Complete Enclosure of Stunted Trees to Study Greenhouse Gas Fluxes in Birch-Invaded Peatland

Ombrotrophic, naturally open peatlands are increasingly susceptible to invasion by scrub and trees due to human disturbance, N deposition and climate change. There is limited research on the effect these trees have on ecosystem functions and their removal can be costly, making decisions over best management practice challenging. The adverse growing conditions associated with many of these peatlands can result in stunted tree growth meaning that complete enclosure of a tree remains a practical possibility. In this study we aim to quantify the CH₄ and CO₂ fluxes from whole trees growing on a disturbed peatland and assess their significance relative to the fluxes between the vegetated peat surface and atmosphere. We also aim to identify if the establishment of trees impacts CH₄ and CO₂ fluxes from the vegetated peat surface, as compared to adjacent uninvaded peatland.

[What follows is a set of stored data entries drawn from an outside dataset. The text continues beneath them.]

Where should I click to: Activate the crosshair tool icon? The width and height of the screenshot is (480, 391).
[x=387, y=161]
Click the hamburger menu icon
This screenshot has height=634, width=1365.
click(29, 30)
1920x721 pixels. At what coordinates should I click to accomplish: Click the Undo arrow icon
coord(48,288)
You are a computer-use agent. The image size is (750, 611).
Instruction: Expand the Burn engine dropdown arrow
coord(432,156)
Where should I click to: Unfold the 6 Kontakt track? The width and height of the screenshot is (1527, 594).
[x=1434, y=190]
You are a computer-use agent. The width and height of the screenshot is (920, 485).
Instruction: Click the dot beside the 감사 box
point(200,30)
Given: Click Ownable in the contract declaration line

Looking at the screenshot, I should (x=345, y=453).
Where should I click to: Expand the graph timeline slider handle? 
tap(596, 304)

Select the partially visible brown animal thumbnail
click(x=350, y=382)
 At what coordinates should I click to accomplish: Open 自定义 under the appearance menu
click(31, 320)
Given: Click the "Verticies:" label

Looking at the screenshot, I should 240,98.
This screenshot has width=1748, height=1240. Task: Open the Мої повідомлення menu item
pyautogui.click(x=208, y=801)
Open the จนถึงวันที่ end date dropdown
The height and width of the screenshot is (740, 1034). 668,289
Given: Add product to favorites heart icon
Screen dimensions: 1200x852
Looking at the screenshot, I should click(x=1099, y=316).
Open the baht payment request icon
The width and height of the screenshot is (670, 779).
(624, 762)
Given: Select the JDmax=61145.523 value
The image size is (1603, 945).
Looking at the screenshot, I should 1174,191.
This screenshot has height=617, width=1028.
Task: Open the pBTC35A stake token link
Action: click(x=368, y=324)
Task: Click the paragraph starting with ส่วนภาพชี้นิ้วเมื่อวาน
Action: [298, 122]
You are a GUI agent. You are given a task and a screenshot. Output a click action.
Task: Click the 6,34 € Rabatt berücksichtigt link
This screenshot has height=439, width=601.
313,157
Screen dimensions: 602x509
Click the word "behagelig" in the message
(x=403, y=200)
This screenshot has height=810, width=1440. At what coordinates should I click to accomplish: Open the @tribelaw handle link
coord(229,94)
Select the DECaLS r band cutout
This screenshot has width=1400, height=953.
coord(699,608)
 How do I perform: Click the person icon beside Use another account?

We have developed a removable chamber capable of enclosing whole trees of up to 3 metres high, making it suitable for use on juvenile or stunted trees. Being able to enclose an entire tree removes potential errors caused by estimating whole tree fluxes by upscaling measurements from a subsample of tree surfaces. The chamber is constructed with a transparent membrane and removable cover so that light and dark measurements can be taken. We use the chamber to take CH₄ and CO₂ flux measurements on a site with approximately 20-year-old silver birch trees (Betula pendula) of an average height of 2-3 metres. Flux measurements have been taken from the trees and ground collars at different times of year. We have also studied diurnal variation.

Our initial results have shown that the trees on our site are emitters of CH₄, although this emission is small in comparison to that produced by the rest of the habitat. The vegetated peat surface in the wooded area had lower CH₄ emission but reduced CO₂ uptake as compared to the open area. The diurnal study on one tree indicates that methane emissions increase at night. A further diurnal study is planned to explore this further. This study extends the limit on the size of vegetation that can be sampled by a manually operated flux chamber.